── RECORDS PROVIDED

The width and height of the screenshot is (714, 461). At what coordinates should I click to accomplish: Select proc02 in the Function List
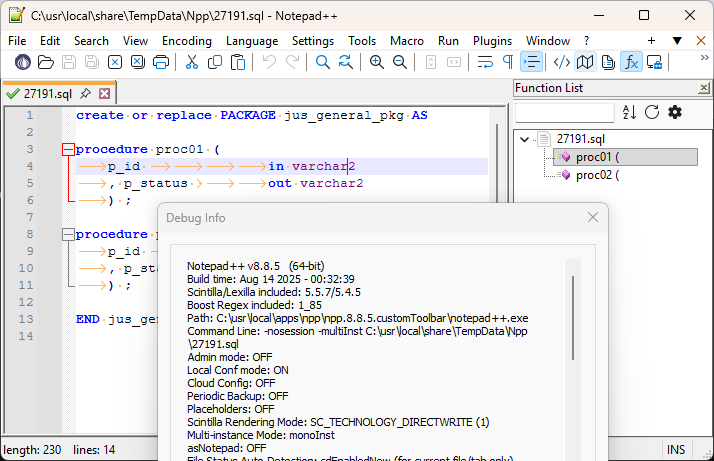click(595, 175)
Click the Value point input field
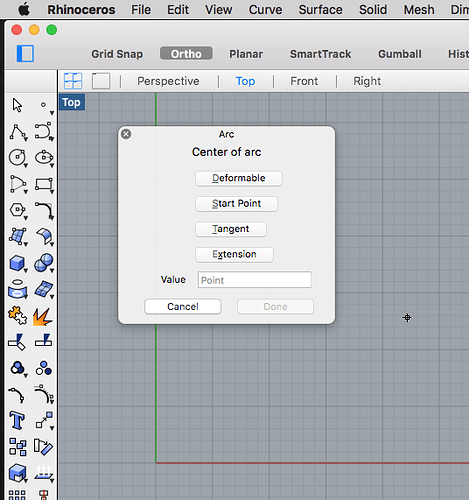Screen dimensions: 469x500 click(x=255, y=280)
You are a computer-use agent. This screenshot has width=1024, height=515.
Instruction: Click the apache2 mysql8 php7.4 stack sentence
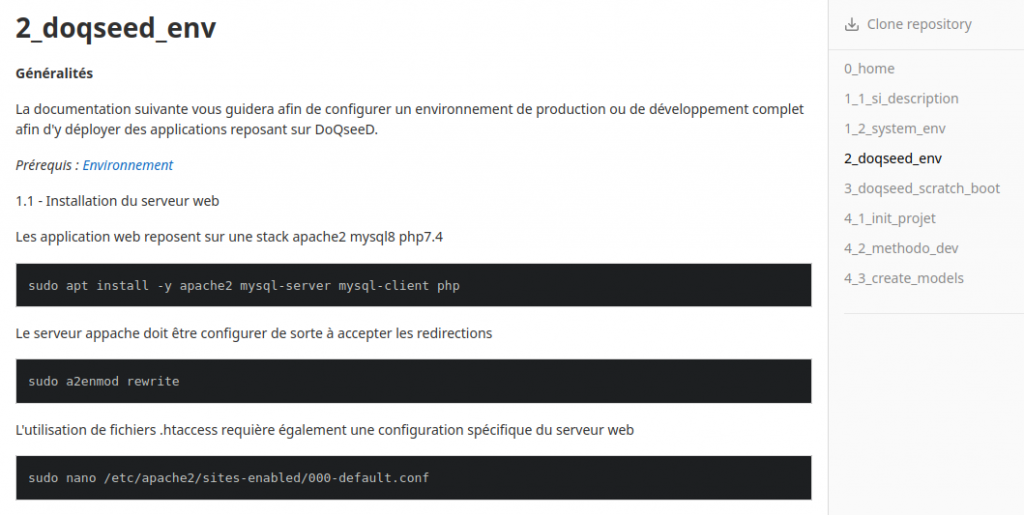click(x=229, y=237)
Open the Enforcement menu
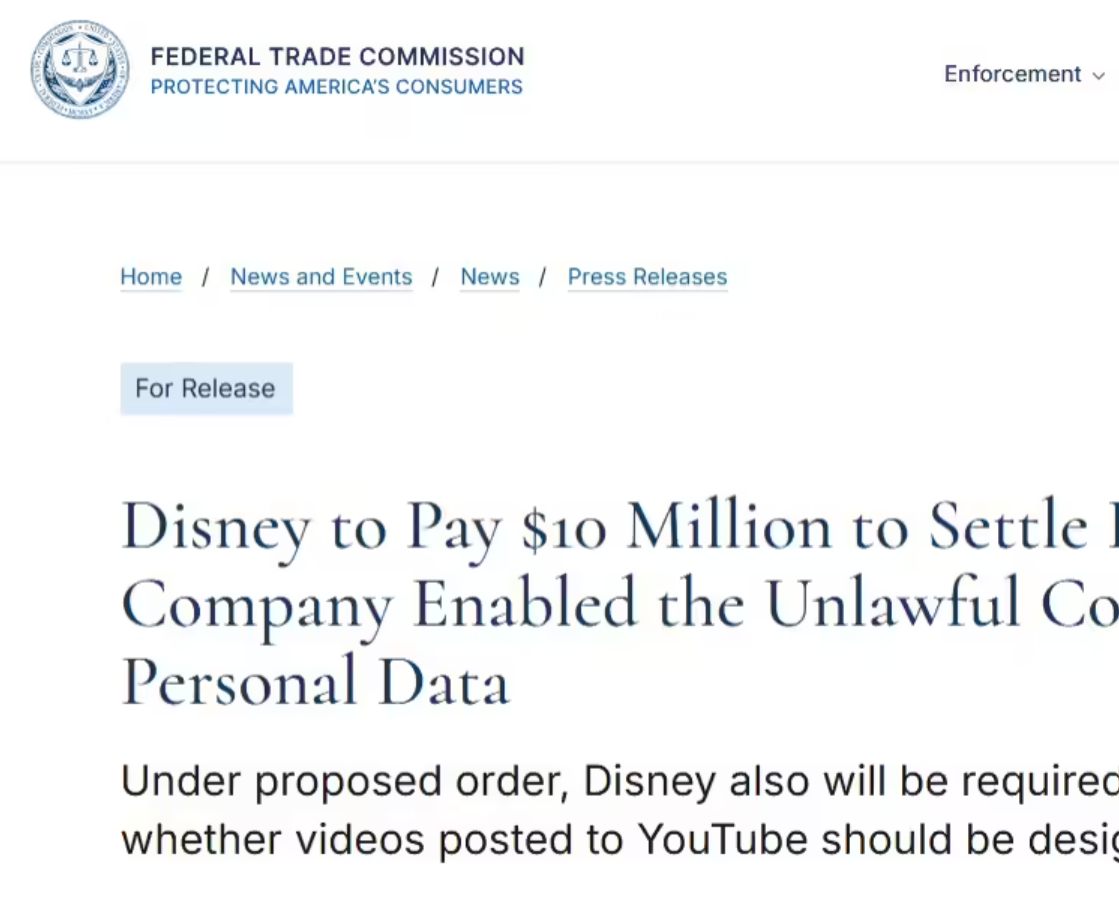 tap(1012, 74)
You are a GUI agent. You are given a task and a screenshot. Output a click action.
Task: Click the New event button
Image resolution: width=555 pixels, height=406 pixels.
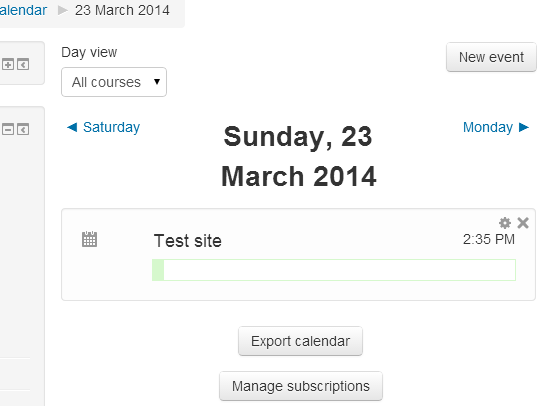click(x=491, y=57)
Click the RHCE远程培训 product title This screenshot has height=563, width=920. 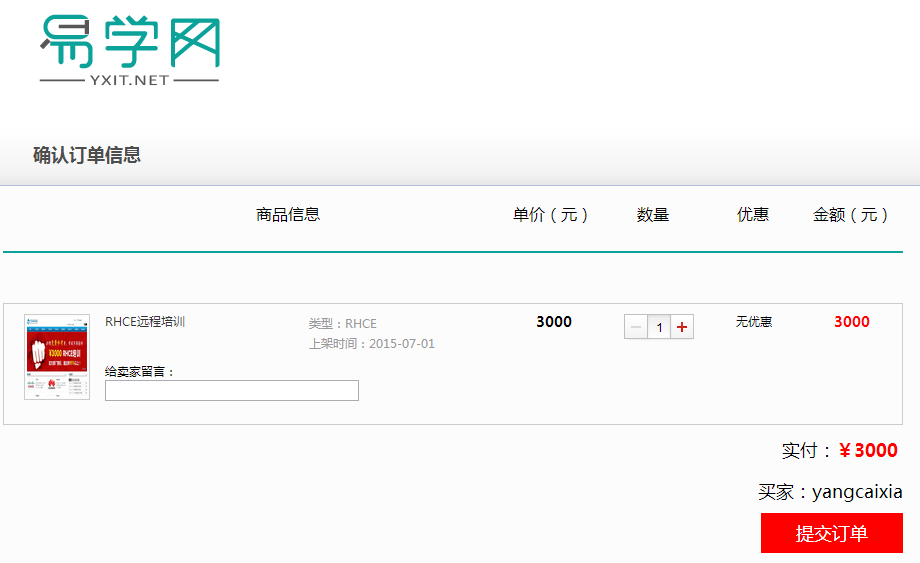pos(145,322)
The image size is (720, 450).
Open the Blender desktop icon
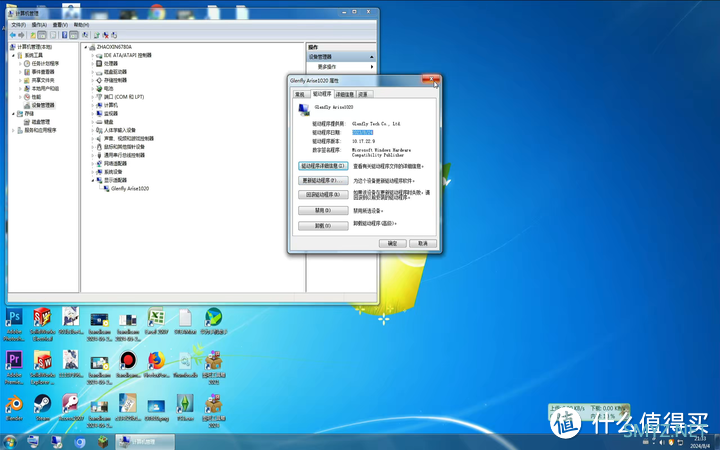(14, 404)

────

§ THE TASK
Give again, word for word, only the lines that run from the top of the data above through the line with "You are a computer-use". Drop the pictures.

§ ANSWER AREA
The width and height of the screenshot is (714, 461). At what coordinates should I click to accomplish: Select proc02 in the Function List
click(595, 175)
Click the Value point input field
Screen dimensions: 469x500 click(x=255, y=280)
You are a computer-use agent. This screenshot has width=1024, height=515.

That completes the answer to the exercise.